4. Platform for Drug Testing and Neuroscience

Because CL1 uses real human cells, it offers a new platform for testing neuroactive drugs, studying neurodegenerative diseases, and simulating neural networks more authentically than silicon-based models.

Applications and Use Cases

The potential applications of CL1 and its biohybrid successors span numerous industries:

1. Neuroscience Research

CL1 offers researchers an unprecedented opportunity to study synaptic activity, learning behavior, and neural plasticity in a controllable environment — accelerating our understanding of the brain.

2. Drug Discovery and Testing

Pharmaceutical companies can use CL1 to test how neurons respond to new compounds, reducing the need for animal testing and improving relevance to human biology.

3. AI and Machine Learning

By studying how living neurons learn, developers can create more efficient neural networks, bridging the gap between artificial intelligence and biological intelligence.

4. Brain-Computer Interfaces

CL1 paves the way for advanced BCIs, potentially enabling direct communication between machines and the human brain — with future applications in prosthetics, communication, and mental health therapies.

5. Ethical Testing Platforms

Living neuron systems may allow for ethical simulation of cognitive tasks, useful for studying mental health conditions without involving human subjects.

From Pong to Cognitive Tasks: CL1’s Demonstrated Abilities

Cortical Labs previously made headlines by training a miniaturized version of CL1, called DishBrain, to play Pong, the classic arcade game. The neurons learned to respond to the ball’s position in real time — a basic demonstration of biological learning and decision-making.

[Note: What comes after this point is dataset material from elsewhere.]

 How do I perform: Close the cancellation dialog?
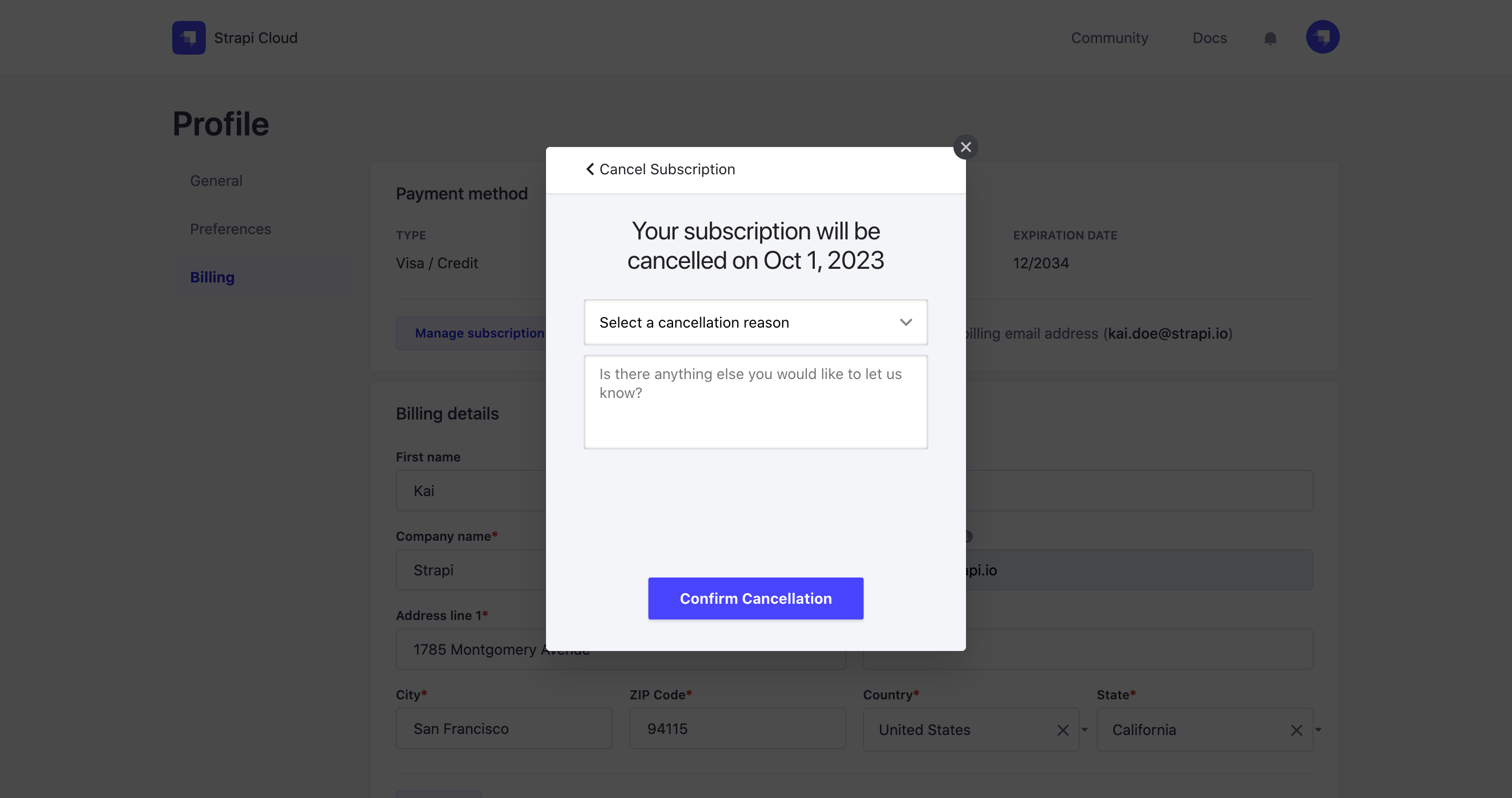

With CL1, the scale has increased dramatically. Its 800,000 neurons can now be trained on more complex tasks, potentially including:

• Pattern recognition
• Predictive learning
• Memory encoding
• Signal classification

This opens the door to bio-adaptive systems — machines that learn like we do, not by crunching numbers, but by forming and breaking synaptic connections.

Ethical Considerations and Scientific Challenges

While the promise of CL1 is enormous, it also raises important ethical and scientific questions:

1. Is It Conscious?

Currently, CL1 is not conscious. It lacks sensory input, emotions, and higher-level cognition. However, as neural complexity increases, debates around machine consciousness and neuroethics may intensify.

2. What Are the Limits?

Unlike silicon, neurons degrade over time and require nurturing environments. Maintaining long-term stability and scaling up to billions of neurons are ongoing challenges.

3. Should We Regulate Biocomputers?

As these systems grow more powerful, bioethics and legal frameworks will need to evolve. How do we categorize a machine that learns organically?

Cortical Labs has stated that ethical use is a top priority, and CL1 is intended strictly for scientific and industrial research, not for human-like cognition or decision-making.

Cortical Labs: Leading the Living Intelligence Revolution

Based in Melbourne, Australia, Cortical Labs leads the way in blending neuroscience with silicon-based computing. Their team includes neuroscientists, engineers, and AI researchers focused on redefining what it means to compute.

Their mission is to build systems that are:

• Smarter by design, learning from biology
• Energy-efficient, as neurons consume micro-watts vs. gigawatts for supercomputers
• Ethically built, with transparency and responsible innovation

By building CL1, they are not just creating a new computing platform — they are pioneering a third wave of technology that fuses biology, hardware, and intelligence.

The Future of Biocomputing

CL1 might be the pioneer, but it’s just the beginning of what’s to come.

What’s Next?

• Scaling up: Future versions may feature millions or even billions of neurons.
• Multimodal input: Integrating visual or auditory stimulation for richer training environments.
• Cloud-based biocomputing: Remote access to living systems for global research collaboration.
• Hybrid AI: Combining biological learning with traditional AI algorithms to create powerful hybrid intelligence.

Biocomputing could eventually outperform silicon-based supercomputers in tasks that require adaptability, creativity, or energy efficiency.